I stole one of his letters. Maybe it was the worst thing I did over there, maybe it wasn’t. What does anyone really know about right and wrong in a place like that? When your ear hairs are full of the tickle of rushing bullets and you don’t have human skin anymore; you have this mud skin because of the monsoons, and you crawl around in it all night and day. And some of the boys didn’t even have that anymore. Some hovered bloody and breathless on stretchers, later wiped clean with a rag at the face and hands. And I still shake awake at night thinking of all those dead brothers who had teeth or ears or scalps or fingers taken in the night. I’m not sure what I lost over there, and maybe that’s why I pace the backyard when I can’t sleep and let the cold ground shock my bare feet. Send my mind to elsewhere. But here, the thing is, I stole one of his letters.

Littlest Lulu,

I hope you’ve gotten my letters, but I guess school keeps you from writing. I have to keep this one brief. They say it’s war out here, and maybe you’re seeing war on the TV at home, but that’s not the kind of war I’m fighting, so please don’t be worried. You can bet I’ll make it home one day. I’m working as a filing clerk at a South Vietnamese Air Force base just outside Saigon. There’s never gunfire here because the enemy can’t make it down this far. You want to hear something strange? They pay my salary in soda bottles instead of money. Sometimes in candy. I got a gift for you in town the other day, and I’m going to send it soon. Ribbon and pretty paper are hard to find here. Anyhow. What I meant before is that sometimes the news doesn’t present the truth of things the way you might see them or understand them elsewhere. You know what I mean? Just remember that the truth is elusive. But hey, I hope you’re making friends at your new school and that Mama’s giving you these letters. It’s important we keep up on each other’s lives. I know you’re busy, but it would be nice to hear from you, even just once. It seems there’s nothing but time here. Like the world’s a more endless thing than we’ll ever understand. Anyway, I hope to bring you here one day when there’s peace again. Sometimes we’re allowed these small dreams.
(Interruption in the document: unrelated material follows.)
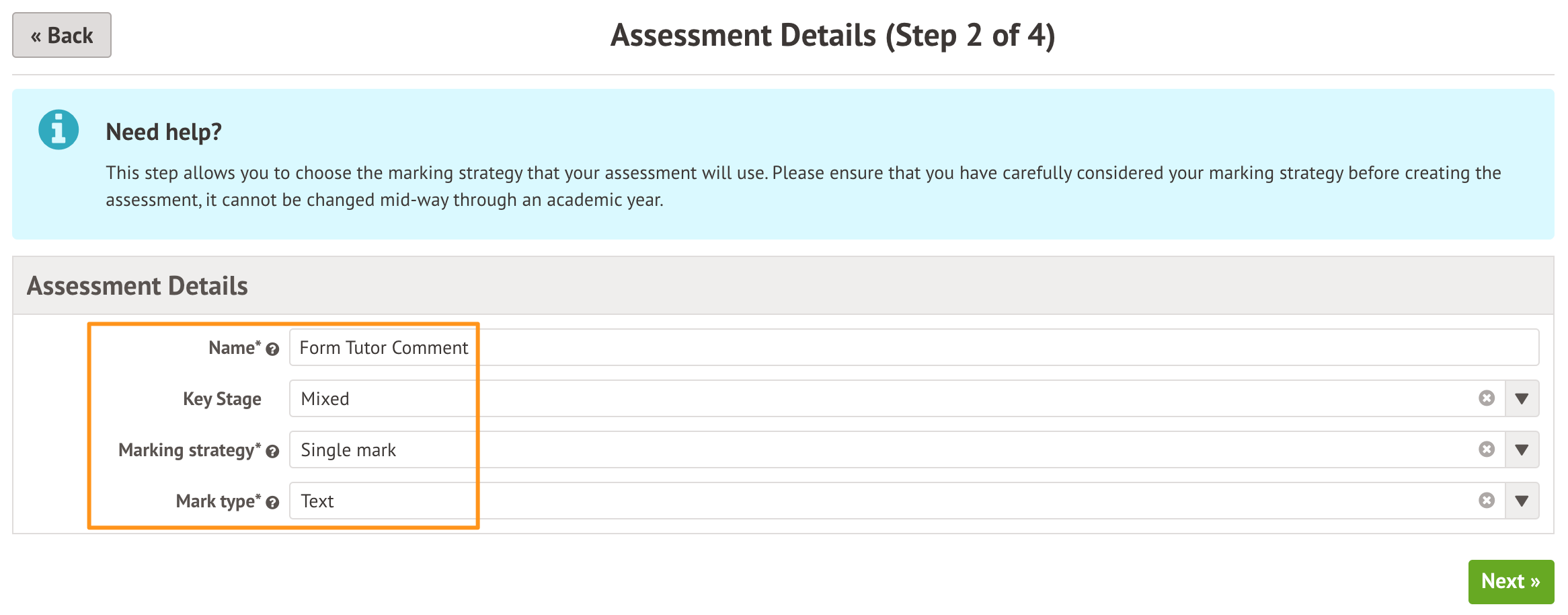Click the green Next button
This screenshot has width=1568, height=615.
click(1510, 581)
Take care of yourself.

Cranston

I think Peek-a-Boo’s job took a different kind of toll on him. He didn’t get to actually see the death he was making. If I had to crawl into a foxhole and shoot a guy, I knew what I’d done. I’d see his eyes get big and how he’d try and jut a blade at me, and I’d squeeze that trigger and feel the kickback, the rifle butt punching me in the ribs, and I’d know that job was done. When you see the trickling blood, the eyes roll back, smell the shit and piss, drag the body out of the foxhole and check it for weapons, you’ve at least got a result. The body is a result. Peek-a-Boo didn’t have any of that. You kill so few men up close that you keep a tally of those encounters. I only had seven. How many people did Peek-a-Boo kill? 1,000? 5,000? A man couldn’t know. Hamlet after hamlet, map after map, he only saw things in green x’s and circles, and I can’t imagine what that kind of life would do to a person, the only one of us who didn’t bring death with him, who didn’t kill in the now but left death behind him, killed in his sleep, in his wake, tallied up more bodies the farther he got from each hamlet and never fired a shot or took a stab. Hold. Release. Walk on.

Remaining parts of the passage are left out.